First, we import autoinit from PyCUDA, which automatically performs all the steps necessary to get CUDA ready to submit the NVIDIA GPU compute kernels. The driver module is imported from PyCUDA to calculate the GPU computation time. PyCUDA's own gpuarray module is imported to initialize the arrays with the GPU. As per the official PyCUDA documentation, evaluating involved expressions on GPUArray instances can be somewhat inefficient, because a new temporary variable is created for each intermediate result. So, we import the elementwise module from PyCUDA, which contains tools to help generate kernels to evaluate multi-stage expressions on one or several operands in a single pass.

To understand this a bit better, let's remove the elementwise kernel and try a similar operation but with the gpuarray module:

import pycuda.autoinit
import pycuda.gpuarray as gpuarray
import numpy as np
import pycuda.driver as cudrv

N = 500000000

begin = cudrv.Event()
end = cudrv.Event()
begin.record()
a_gpu = gpuarray.to_gpu(np.zeros(N).astype(np.double))
a_gpu.fill(23.0)
b_gpu=a_gpu*12.0
end.record()
end.synchronize()
pycuda_gpu_time = begin.time_till(end)
random = np.random.randint(0,N)

We now check our new multiplication product value by randomly choosing an index and also reporting the computation time:

print("Choosing second array element with index", random, "at random:", b_gpu[random])
print("\nGPU took %f milliseconds." % pycuda_gpu_time)

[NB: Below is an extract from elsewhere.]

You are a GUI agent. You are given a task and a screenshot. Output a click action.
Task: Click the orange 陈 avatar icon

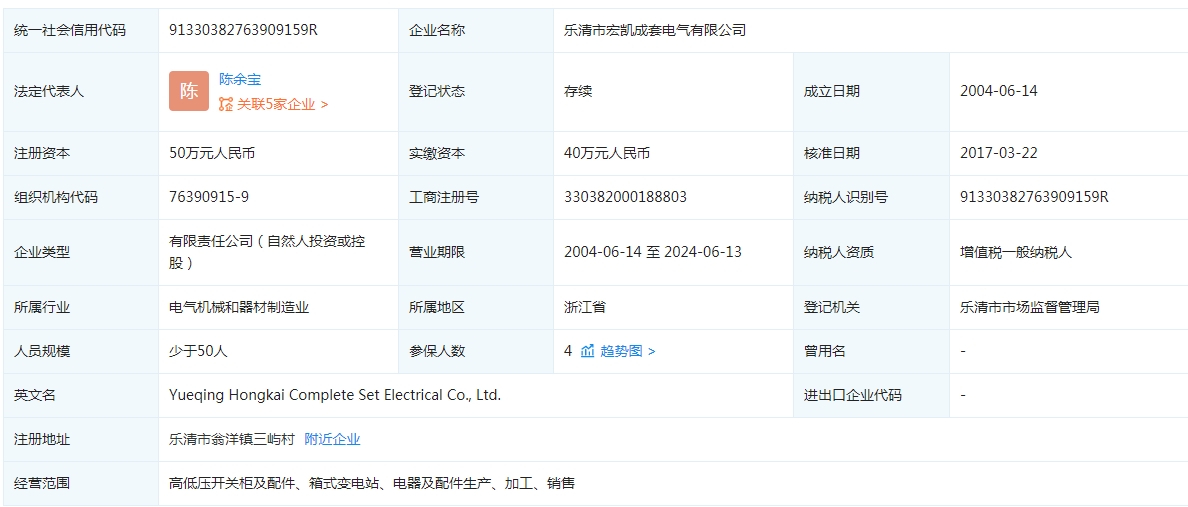click(189, 91)
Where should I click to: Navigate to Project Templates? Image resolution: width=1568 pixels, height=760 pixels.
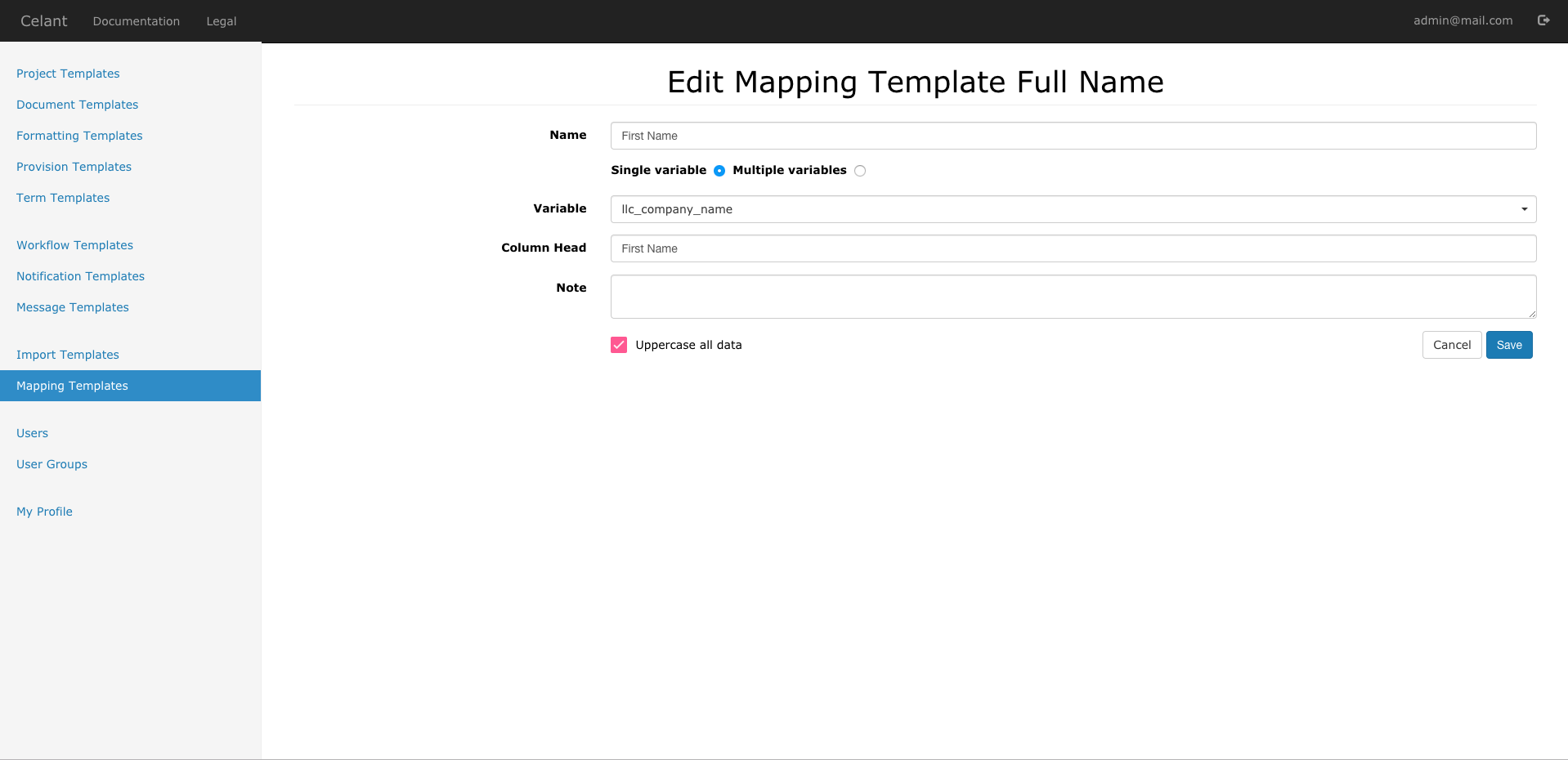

The result gets computed in around 2.5 seconds on the GPU:

Even though this code appears to be just like a conventional Python program, it took more than two seconds to complete. So, now we know the significance of using the elementwise kernel.

Now let's come back to addressing the core concept of computing: how can this approach be utilized to solve a computational problem? Let's choose a problem scenario, say in the field of biostatistics, which relates to the statistical study of biological data. Suppose we want to correlate one series of such biological big data with another. With PyCUDA and other GPU-accelerated Python modules, we can compute values to understand the relationship between two biological data arrays by using a statistical formula. After we illustrate our first PyCUDA program, we'll further explore this approach later in this chapter through a real-world example.